A thought occurred to Aymer Smith as well, an extravagant, rushing inspiration which, had he been at home, amongst the comforts of his sitting room, or in the prudent offices of Hector Smith
& Sons, might not have found the thinnest purchase on his imagination. But here, emancipated by the open air, by the distance he had come, and by the dislocating alchemy of sea and loneliness
and strangers, and by the smiles that he had got from Katie Norris, his head was free for reckless possibilities. There was no one to rein him back. No one to stop him thinking that, perhaps,
he’d found a wife at last. What better man than he to take a pauper for his bride? The thought was not preposterous. He’d dress her well. He’d mould her into shape. She’d
learn to read and write and cypher. She’d pick up the proprieties of city life and adopt a more womanly demeanour, not gaping or being quite so busy with her legs. She could be taught to
breathe through her nostrils and not her mouth. He’d turn her into Katie Norris. She was too gauche and innocent herself to mind that he was inexperienced and old and would not make a pattern
husband. He’d offer her the wealth, the education, the status, the emancipation that otherwise could only flourish in her dreams and prayers. She’d bear him children: Aymer Smith &
Sons. What would Matthias make of it? He’d be appalled. And jealous, too. Fidia Smith, Matthias’s wife, was thirty-six and pinched in everything but shape. But Mrs Miggy Smith was like
a chrysalis. Her best days were ahead. And so were his. So long as he could mend the damage done and earn the sanction of the Bowes.

‘I did not mean … to …’ Aymer said. ‘I take the shilling back.’

‘You’d better grab it, Ma!’

Rosie did what Miggy said. She wasn’t angry any more. Her passions were short-lived, and hardly worth a shilling. She put the coin in a jar.

‘You can come indoors,’ she said. Aymer was relieved and startled by her change of voice and countenance. ‘I’ll get you something warm to drink before you set off
back.’

The Bowes had lit a Sabbath fire of kelp, cow dung and timbers from the
Belle
. It burned in colours that Aymer thought he’d never seen before, colours that an artist could not mix.
Miggy and her mother sat together on a bench, their faces halved and reddened by the floating firelight. Ralph Parkiss, petting Whip, squatted on the floor, which was simply earth, flattened once a
week with a shovel. He didn’t speak. Aymer had the only chair. They’d made both men hot mahogany, with water, country gin and treacle. (Aymer did not require them to remove the sugar
from his drink.) It smelled of fish. The whole place smelled of fish. Smoked herrings hung across the fire. Tubs of salted pilchards were stored beneath the bench and chair. A leather bucket held
fish oil, for cooking and for light. Great white wings of fish stiffened on ropes around the cob-and-wattle walls like lines of underwear.
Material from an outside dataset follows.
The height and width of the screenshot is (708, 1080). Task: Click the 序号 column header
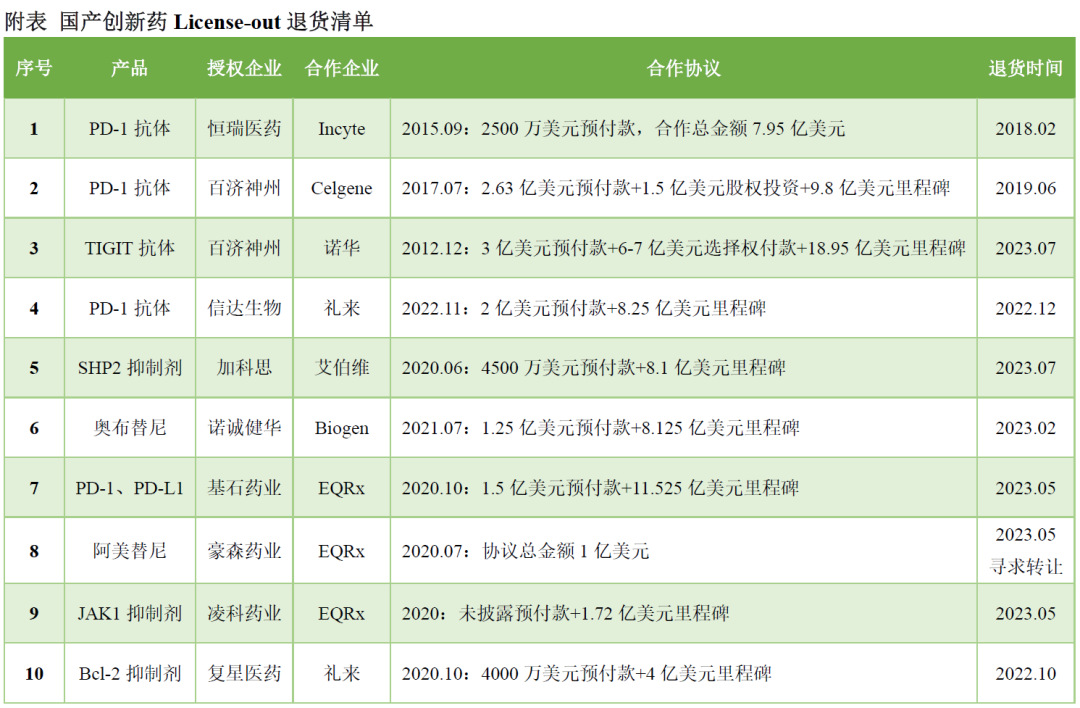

The single room was divided by a sacking curtain, with a box-bed in the almost hidden part. It stood on bare earth which rain had softened to a paste. The only touch of colour to the room was a
red petticoat, thrown over rising dough to keep it warm. There weren’t any curtains, cushions, rugs or tablecloths. There was no ceiling, but a raft of timbers made from wrecks. A little
light and some dust from the thatch of turfs came through and peppered Aymer’s hair. There were no ornaments, except an embroidered passage from the Bible on the chimney breast:

Weep sore for him that goeth away:
for he shall return no more,
nor see his native country.

                                               Jeremiah

Aymer found the room a little disconcerting: the fish, the petticoat, the privacy, the lack of daintiness, the quiet. But soon the dancing semi-darkness shut out the universe
and made their silence comfortable. The two men concentrated on their drinks. Miggy Bowe untied her hair. Rosie had her first chance now to wonder how they’d cope without the benefit of kelp.
Some farmers to the east of Wherrytown used untreated seaweed to fertilize their fields, but they would only pay a shilling for a wagon-load. There would be work in summer on the farms across the
moor – but what a walk for fourpence a day! Who could live on that? What could they do, then? Find some work in Wherrytown. Cut peat where they had rights of turbary. Joust fish for the
boatmen on the coast. Scrump nuts and apples. Poach rabbits, heathcocks, lapwings’ eggs. Glean oats and nettles for bread and soup. Cadge clothes. Steal turnips. Emigrate? They’d find a
way. Rosie Bowe was not a melancholic. She had no time for lasting sorrows. Like many people living by the sea she had the bedding of a beggar but the spirit of a bull. There was no denying that
the man who sat in her one chair had beached the family just as firmly as the gale had beached the
Belle
. Their masts were down. Their sides were holed. And they were stuck. But not for
long.

‘Well, then … So that’s the way the bad luck settles in. It’s muck and nettles from now on,’ she said, and looked at Aymer in the bending flattery of light,
defying him to say another word.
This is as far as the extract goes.